→ **Direction**
Copy the rows below word for word, starting with the line that contains "Where should I click to: Click the phpMyAdmin" and ending with the line that contains "Action: [x=328, y=108]", both lines included.

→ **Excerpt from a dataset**
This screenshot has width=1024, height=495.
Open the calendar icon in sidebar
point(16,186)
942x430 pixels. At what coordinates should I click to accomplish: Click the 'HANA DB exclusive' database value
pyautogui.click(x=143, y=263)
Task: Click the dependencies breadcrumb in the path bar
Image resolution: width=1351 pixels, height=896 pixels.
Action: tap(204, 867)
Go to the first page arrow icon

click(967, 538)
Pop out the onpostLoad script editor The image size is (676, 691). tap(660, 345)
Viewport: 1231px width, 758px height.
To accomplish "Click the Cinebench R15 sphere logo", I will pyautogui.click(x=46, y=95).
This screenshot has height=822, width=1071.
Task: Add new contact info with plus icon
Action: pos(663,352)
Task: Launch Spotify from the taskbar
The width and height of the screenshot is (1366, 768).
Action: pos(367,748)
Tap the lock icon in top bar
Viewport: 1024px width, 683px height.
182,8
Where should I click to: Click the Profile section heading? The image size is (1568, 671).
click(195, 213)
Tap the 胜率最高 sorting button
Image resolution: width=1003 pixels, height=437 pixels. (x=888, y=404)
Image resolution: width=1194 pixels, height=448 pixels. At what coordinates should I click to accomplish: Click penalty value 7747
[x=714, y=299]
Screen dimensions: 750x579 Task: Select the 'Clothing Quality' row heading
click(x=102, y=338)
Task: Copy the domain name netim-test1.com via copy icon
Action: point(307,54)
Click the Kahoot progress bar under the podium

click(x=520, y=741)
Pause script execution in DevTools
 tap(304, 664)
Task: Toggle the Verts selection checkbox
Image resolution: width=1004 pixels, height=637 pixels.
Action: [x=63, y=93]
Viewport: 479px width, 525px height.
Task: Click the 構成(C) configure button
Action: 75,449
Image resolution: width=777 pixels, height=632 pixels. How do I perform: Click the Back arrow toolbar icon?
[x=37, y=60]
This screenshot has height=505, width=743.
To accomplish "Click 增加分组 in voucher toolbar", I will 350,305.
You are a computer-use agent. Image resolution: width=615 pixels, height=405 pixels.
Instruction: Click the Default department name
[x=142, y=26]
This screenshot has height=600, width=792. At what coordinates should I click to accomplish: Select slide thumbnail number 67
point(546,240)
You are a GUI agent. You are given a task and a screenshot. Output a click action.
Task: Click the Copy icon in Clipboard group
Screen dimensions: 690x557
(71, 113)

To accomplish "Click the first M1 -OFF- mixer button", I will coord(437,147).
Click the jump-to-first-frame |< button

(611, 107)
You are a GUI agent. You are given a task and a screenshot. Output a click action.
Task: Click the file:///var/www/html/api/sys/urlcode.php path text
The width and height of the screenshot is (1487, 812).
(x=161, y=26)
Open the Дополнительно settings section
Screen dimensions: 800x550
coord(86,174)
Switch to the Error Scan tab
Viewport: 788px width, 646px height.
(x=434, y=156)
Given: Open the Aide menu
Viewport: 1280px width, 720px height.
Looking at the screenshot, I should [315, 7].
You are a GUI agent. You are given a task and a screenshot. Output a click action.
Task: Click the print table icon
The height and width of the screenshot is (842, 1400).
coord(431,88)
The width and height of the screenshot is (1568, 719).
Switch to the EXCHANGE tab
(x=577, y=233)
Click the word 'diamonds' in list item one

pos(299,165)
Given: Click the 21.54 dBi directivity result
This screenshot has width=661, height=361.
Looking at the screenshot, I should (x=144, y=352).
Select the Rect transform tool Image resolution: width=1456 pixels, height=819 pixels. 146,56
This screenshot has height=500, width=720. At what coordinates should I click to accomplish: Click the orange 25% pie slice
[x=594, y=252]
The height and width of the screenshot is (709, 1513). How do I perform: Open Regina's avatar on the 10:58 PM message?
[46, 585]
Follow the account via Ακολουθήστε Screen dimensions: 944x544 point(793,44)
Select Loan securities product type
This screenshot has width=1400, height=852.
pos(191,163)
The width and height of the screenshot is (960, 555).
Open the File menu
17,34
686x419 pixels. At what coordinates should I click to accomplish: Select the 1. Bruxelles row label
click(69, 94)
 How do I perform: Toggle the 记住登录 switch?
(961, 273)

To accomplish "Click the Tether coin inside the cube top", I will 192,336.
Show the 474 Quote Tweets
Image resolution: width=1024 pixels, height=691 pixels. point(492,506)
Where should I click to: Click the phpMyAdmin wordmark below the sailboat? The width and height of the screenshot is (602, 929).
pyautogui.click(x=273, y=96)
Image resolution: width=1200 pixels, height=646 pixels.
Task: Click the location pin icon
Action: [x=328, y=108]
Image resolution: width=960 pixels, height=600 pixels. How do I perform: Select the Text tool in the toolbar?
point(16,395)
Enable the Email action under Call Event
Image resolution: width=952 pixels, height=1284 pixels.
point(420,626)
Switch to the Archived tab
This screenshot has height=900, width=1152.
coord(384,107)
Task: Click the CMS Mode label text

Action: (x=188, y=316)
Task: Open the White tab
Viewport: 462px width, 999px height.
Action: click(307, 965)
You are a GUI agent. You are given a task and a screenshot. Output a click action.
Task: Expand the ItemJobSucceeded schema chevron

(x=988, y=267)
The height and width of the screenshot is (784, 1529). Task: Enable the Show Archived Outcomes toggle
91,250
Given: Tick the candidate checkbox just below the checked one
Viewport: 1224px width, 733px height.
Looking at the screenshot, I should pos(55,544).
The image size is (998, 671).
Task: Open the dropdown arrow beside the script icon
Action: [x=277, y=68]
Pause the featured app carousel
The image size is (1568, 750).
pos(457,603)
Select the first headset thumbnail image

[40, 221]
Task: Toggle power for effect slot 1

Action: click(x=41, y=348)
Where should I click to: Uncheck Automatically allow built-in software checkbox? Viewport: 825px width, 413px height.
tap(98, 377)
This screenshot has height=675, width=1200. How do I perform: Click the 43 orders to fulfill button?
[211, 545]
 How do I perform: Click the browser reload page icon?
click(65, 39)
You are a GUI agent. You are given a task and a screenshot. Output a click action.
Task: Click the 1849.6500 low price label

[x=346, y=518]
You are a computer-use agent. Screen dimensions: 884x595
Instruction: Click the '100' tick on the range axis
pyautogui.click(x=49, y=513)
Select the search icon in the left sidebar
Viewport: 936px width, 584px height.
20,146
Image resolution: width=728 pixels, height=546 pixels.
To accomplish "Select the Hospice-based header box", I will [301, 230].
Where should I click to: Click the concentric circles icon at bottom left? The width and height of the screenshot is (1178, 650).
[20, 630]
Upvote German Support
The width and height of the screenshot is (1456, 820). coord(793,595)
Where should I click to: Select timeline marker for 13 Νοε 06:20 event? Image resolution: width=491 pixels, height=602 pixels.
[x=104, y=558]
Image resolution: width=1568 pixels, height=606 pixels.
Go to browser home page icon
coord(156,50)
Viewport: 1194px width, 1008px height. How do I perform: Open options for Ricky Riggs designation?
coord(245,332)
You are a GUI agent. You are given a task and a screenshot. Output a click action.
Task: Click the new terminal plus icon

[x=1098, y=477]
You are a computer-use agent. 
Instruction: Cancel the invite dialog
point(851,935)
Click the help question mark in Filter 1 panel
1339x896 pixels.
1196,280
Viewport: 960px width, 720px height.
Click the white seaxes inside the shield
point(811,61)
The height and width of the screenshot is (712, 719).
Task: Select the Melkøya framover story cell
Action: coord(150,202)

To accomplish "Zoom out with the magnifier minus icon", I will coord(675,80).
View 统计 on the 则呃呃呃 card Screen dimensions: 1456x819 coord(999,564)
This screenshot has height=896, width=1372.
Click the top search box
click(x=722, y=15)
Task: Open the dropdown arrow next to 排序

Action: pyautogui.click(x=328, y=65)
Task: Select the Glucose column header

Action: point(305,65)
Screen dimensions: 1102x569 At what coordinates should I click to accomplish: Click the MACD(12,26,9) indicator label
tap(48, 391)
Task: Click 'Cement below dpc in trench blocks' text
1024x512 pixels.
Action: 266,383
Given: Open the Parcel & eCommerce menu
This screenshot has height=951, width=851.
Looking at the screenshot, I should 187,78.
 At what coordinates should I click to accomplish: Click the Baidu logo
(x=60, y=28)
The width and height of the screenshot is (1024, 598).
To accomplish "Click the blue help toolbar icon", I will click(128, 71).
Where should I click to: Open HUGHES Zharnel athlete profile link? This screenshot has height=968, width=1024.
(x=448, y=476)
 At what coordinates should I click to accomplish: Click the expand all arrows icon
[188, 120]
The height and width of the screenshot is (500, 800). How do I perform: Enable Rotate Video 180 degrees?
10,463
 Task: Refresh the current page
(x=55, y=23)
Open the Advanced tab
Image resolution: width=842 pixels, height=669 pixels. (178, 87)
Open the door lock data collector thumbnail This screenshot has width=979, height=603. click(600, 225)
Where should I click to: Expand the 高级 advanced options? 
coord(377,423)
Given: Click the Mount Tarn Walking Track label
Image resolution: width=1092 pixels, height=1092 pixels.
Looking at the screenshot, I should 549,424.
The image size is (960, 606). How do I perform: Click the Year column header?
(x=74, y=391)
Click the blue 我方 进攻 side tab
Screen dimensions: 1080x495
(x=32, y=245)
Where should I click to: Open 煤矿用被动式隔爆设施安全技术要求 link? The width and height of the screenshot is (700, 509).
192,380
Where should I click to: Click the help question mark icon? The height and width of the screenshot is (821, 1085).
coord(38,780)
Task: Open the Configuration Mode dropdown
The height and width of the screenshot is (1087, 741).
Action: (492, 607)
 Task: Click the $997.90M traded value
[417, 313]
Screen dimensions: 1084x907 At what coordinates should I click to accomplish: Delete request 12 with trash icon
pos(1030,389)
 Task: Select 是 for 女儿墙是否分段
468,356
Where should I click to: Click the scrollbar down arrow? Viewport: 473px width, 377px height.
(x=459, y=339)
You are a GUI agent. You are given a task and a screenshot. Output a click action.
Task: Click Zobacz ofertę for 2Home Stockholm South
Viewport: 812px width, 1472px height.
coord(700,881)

→ **Problem solution**
Where should I click to: Click the phpMyAdmin wordmark below the sailboat? The width and height of the screenshot is (602, 929).
pyautogui.click(x=273, y=96)
Image resolution: width=1200 pixels, height=646 pixels.
Task: Click the location pin icon
Action: [x=328, y=108]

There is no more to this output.